**Instruction 1**
Copy out the section of the post about pastels and saving ideas, from "I didn't get" to "to start with.", word for word.

**Document section**
------------------------------------------------

Ideas Keep For A Long Time And Generate More Ideas...

 Waves on Rocks originated in 2004 too, when I really wanted to get pastels again, had a windfall out of which I bought the big canvas and wanted to buy a big wood box set of soft pastels. I found one I could afford that had the most colors for the least money -- the Yarka wood box set of 185 sticks that has 130 colors and 55 extra sticks in the most-used colors like white, sky blue, yellow ochre and some earth tones. They're pretty good about which colors get used up fast in large areas, especially the sky blues.

It was on sale for under $100 and I got another $10 off because of a coupon I got in email. Dick Blick rules. I've gotten most of my art supplies at least 50% under retail by ordering mailorder or online. But this was the first nice wood box set of artist grade ones I had -- and it was a major disappointment because it did not have all the bright hot pink or red colors or vivid purples or screaming greens the cheap sets did. They're genuine mineral pigments -- but all muted or lightened with white. Lots of great tints. Not many pure tones. Some good dark earth tones -- it's a wonderful portrait set if you're into that and if you like muted greens in landscapes, it will do well for those. Do not use it for florals without some additional sticks from sets that do have bright colors.

I may do a Hub on that set in itself because I thought at the time its soft color range would be great for a nature scene.

I didn't get around to doing it till this year or late last year. Think it was early 2009 that I did this one. I had been thinking about how to do waves well, found a good photo reference, just felt like doing waves one day and practiced some techniques from a free pastels class I took online. The stuff in the class was all done with the super bright colors mixed to create neutrals. I wondered how the techniques would work using softer colors to start with.

The experiment was a success and this 8" x 10" painting is now promised to one of my favorite professional artists in a swap. It also brings me one step closer to painting the sea dragon because I got the water looking wet and the surf looking like surf. He doesn't have a rocky shore, but his waves do need to look like real waves.

I hang onto any good idea I get even if it takes me years to get around to doing it. They add to each other. They build on each other. Anytime I'm writing anything, I get tons of new ideas. My next Hub may be on Yarka Pastels and How to Use Them, because it came up as a tangent in this Hub. Or at least, an example.

So when you are writing one Hub and you get an idea for another topic, jot it down. Do it next. It was more interesting than the one you were doing when you thought of it, so you have some opinion on it and something to say about it. You may forget though, if you don't get in the habit of paying attention to every idea you get and promising that you will get back to it -- then keep the promises to self, over and over.

------------------------------------------------

**Data to process**
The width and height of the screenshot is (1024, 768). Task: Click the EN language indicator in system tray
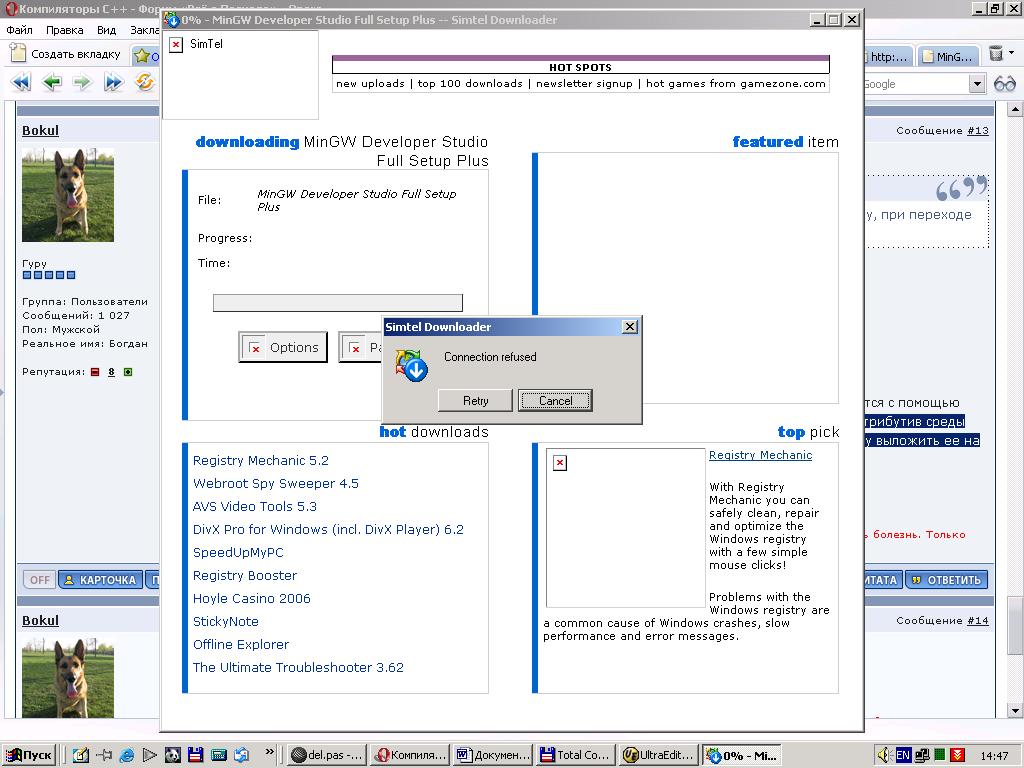903,755
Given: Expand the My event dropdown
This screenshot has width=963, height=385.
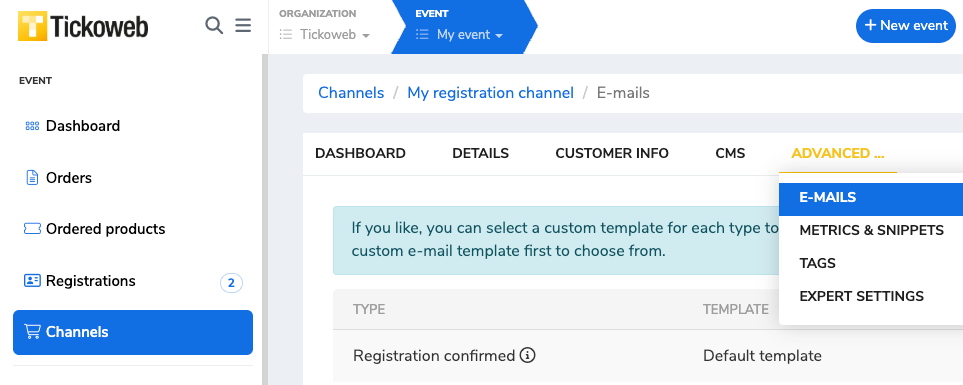Looking at the screenshot, I should 459,34.
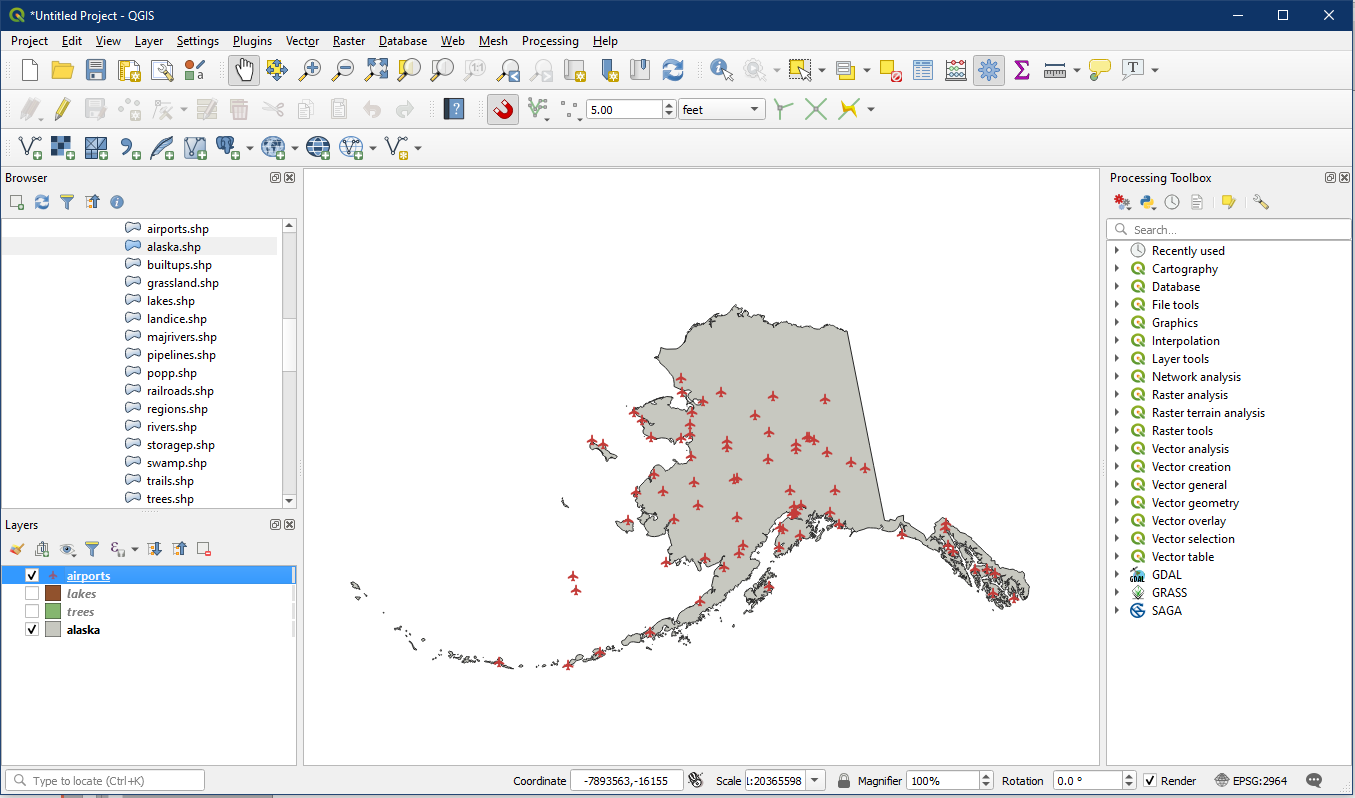Open the Processing menu

point(550,41)
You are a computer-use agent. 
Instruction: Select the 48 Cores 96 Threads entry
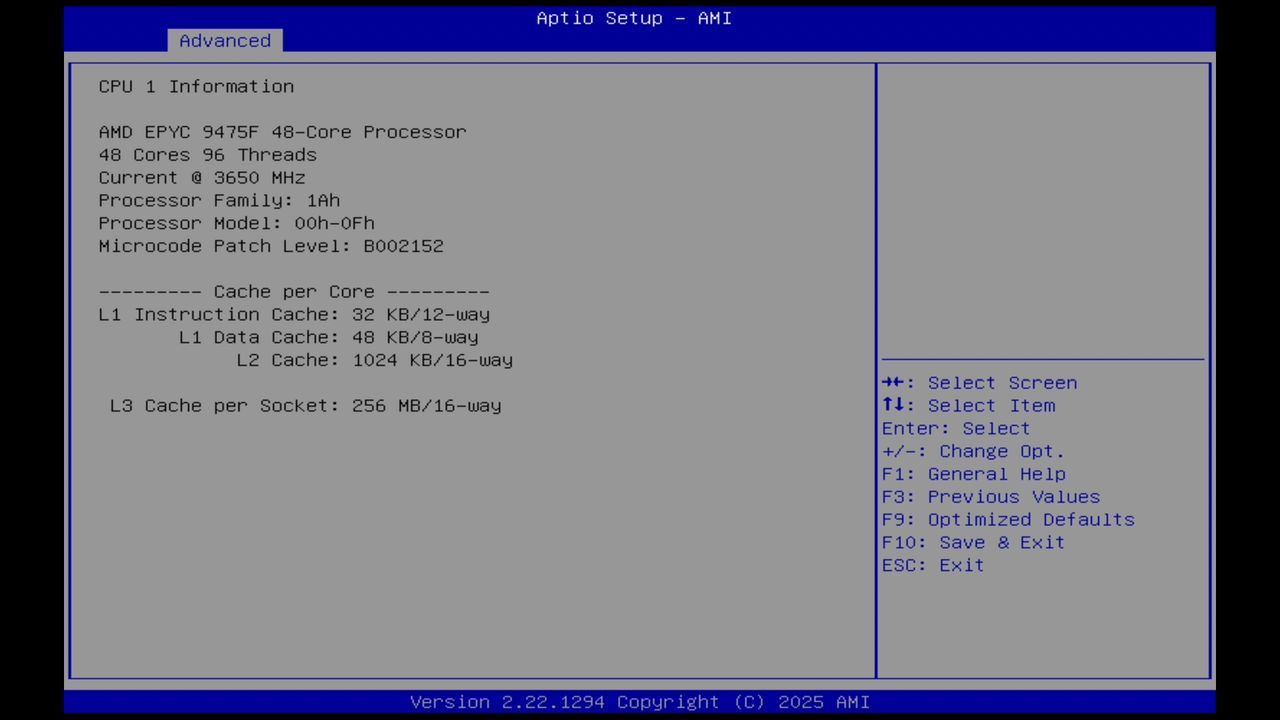(207, 154)
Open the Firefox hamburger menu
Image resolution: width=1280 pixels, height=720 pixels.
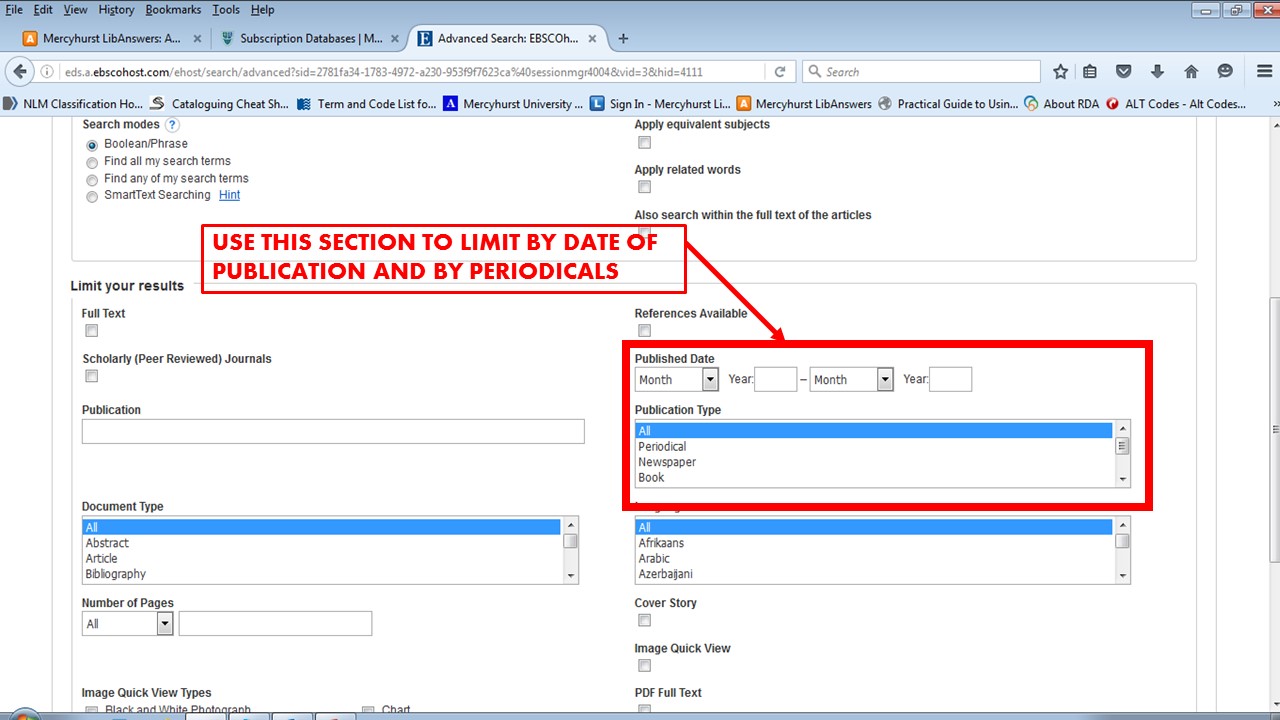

------------------------------------------------

**Instruction 2**
Pick out each line of the records that contains the string "height", matching case exactly.

**Expected output 1**
I didn't get around to doing it till this year or late last year. Think it was early 2009 that I did this one. I had been thinking about how to do waves well, found a good photo reference, just felt like doing waves one day and practiced some techniques from a free pastels class I took online. The stuff in the class was all done with the super bright colors mixed to create neutrals. I wondered how the techniques would work using softer colors to start with.

**Expected output 2**
The width and height of the screenshot is (1024, 768). Task: Click the EN language indicator in system tray
This screenshot has width=963, height=385.
Image resolution: width=1280 pixels, height=720 pixels.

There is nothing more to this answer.